On Tuesday, I sat down ready to write a cute little introductory editorial for my first column as editor-in-chief of the Record.

It was going to be full of light-hearted and witty quotes about my summer and the beginning of my last semester on campus, about how much I love GC and how fun of an editor I’m planning on being.

It was going to be a really fantastic, ground-breaking, state-of-the-art editorial, obviously. And all about me.

But then I opened Facebook and saw the headline: “Trump moves to end DACA and calls on Congress to act.”

What am I going to put in the Record, I thought. And then, My first thought is about my school job?!

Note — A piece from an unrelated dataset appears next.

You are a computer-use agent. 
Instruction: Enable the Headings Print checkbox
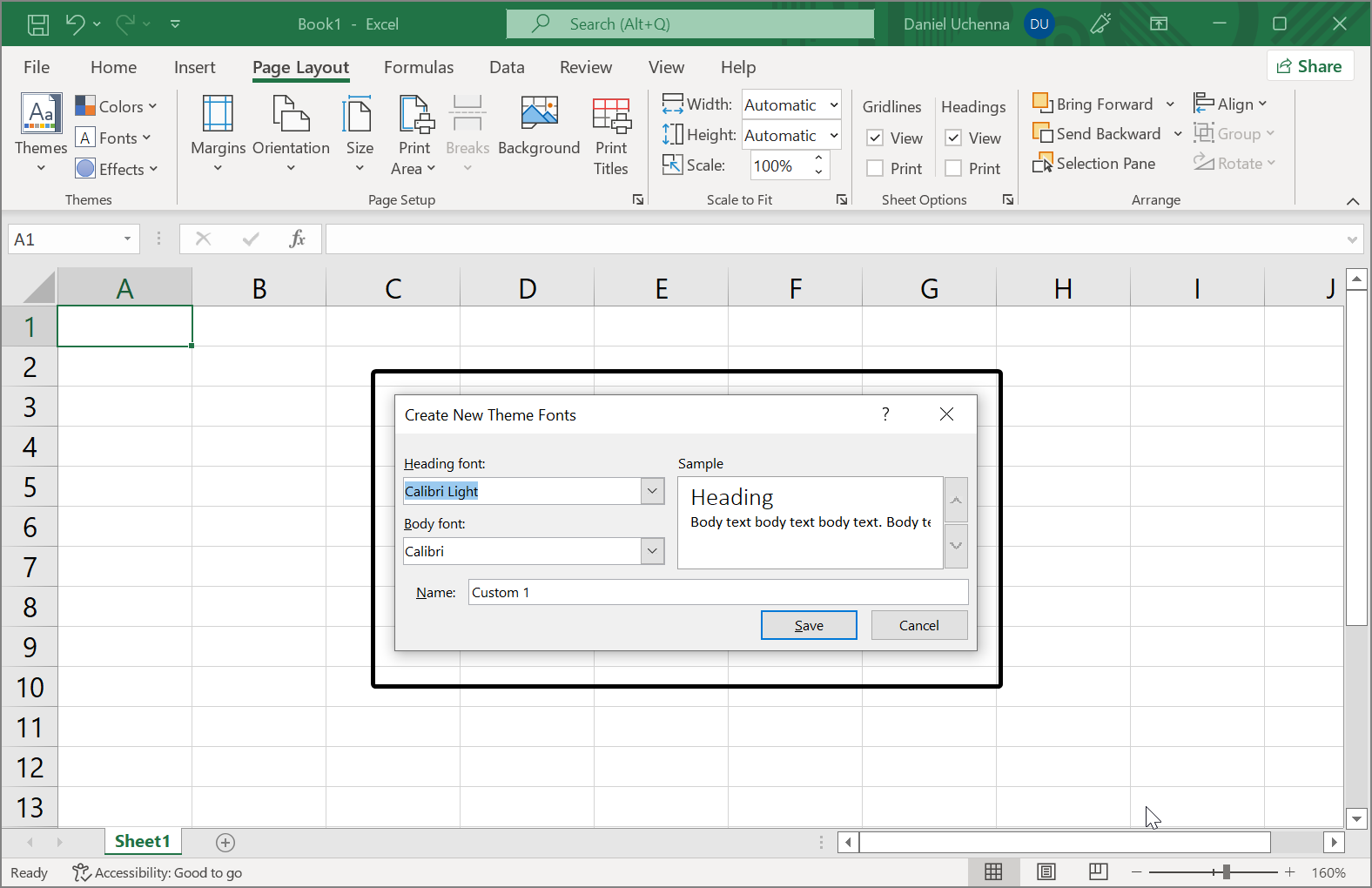coord(954,169)
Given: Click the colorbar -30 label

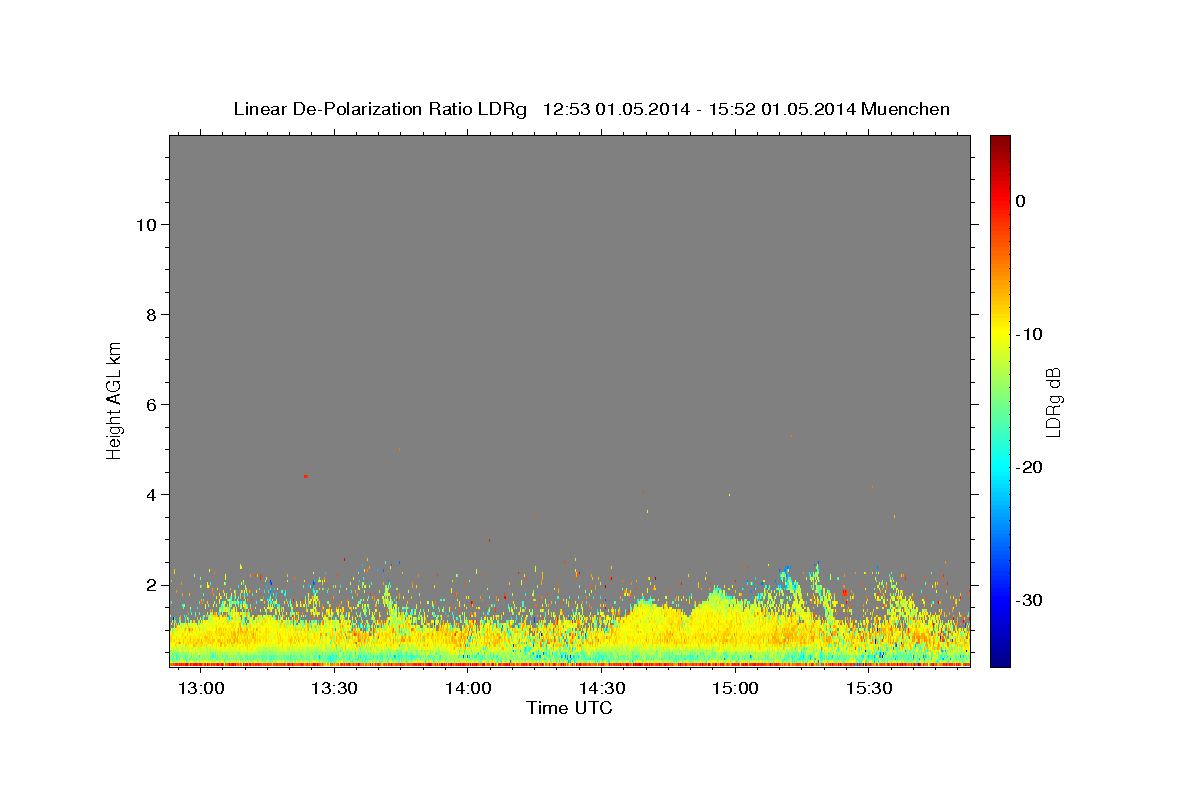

When I woke up in Perú on Nov. 9, 2016, my host family asked why I couldn’t stop crying at breakfast. Tengo miedo, I said. Estarás bien, they said. They were right. They’re still right. This isn’t about me.

But this is about my community.

In my Mediation class on Tuesday afternoon, our discussion centered on listening. How do we listen to the stories of others? How do we hold them with integrity and compassion?

Everyone has a primal desire to feel heard but, unfortunately, we are human and we fail at this with each other every day.

What I’m coming to realize is that how I respond is less important than how I listen. How I carry the stories of my friends, my family and my community becomes part of how the wider global community interacts as a whole.

As Elizabeth Gilbert (I love Eat, Pray, Love, sue me) wrote, “The health of the planet is affected by the health of every individual on it. As long as even two souls are locked in conflict, the whole of the world is contaminated by it… Similarly, if even one or two souls can be free from discord, this will increase the general health of the whole world.”

Call me a compassionate peacemaker, but I whole-heartedly believe this.

I also believe that doing a better job of listening is one step towards restoring relationships between individual people, which contributes to the well-being of our communities and by extension, the world.

So, to my Goshen College community: I promise to listen better. I promise to not make this paper about me writing editorials that move the world, and more about the Record having the power to amplify all voices on campus.

I promise to carry all of your stories with care. Welcome back!